CLASSIFICATION OF COURSE CONTENTS BY USING SELF-ORGANIZING MAPS


Alpdogan Y., BİLGE H. Ş.

JOURNAL OF THE FACULTY OF ENGINEERING AND ARCHITECTURE OF GAZI UNIVERSITY, cilt.24, sa.2, ss.303-310, 2009 (SCI-Expanded) identifier identifier

Özet

The number of electronic documents is growing at a high rate in today; therefore automatic document classification systems are becoming more important for the future of the information management. In this study, it is aimed to classify the technical documents automatically according to their contents.
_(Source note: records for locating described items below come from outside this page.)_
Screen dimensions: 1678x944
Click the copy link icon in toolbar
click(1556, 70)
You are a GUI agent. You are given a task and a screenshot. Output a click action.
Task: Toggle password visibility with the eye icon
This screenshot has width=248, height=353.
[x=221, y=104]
Course contents of computer engineering departments are used as technical documents, which contain many technical terms. In this study, a technical document classification system is proposed that is based on the Self-Organizing Map (SOM) algorithm, which is an effective unsupervised artificial neural network method. Before the classification process, some preprocessing steps have to be applied. First of all, stopwords are removed from documents. In order to increase the classification performance, the word stemming is needed. The words that are used in only one document are removed because of their less importance. Most frequently used words are not removed in contrary to other applications, because they are found to be important and meaningful in this data set. Next, term frequency and inverse document frequency data are used for calculation of normalized weighted vectors. By using these vectors of each course, document classification is performed by self-organizing map method. For comparison, the results are shown with the output of k-means algorithm. By using this classification study, the relations between the course contents of a department are very clearly visualized. Furthermore, different named and coded courses from different universities come successfully together in the final SOM map.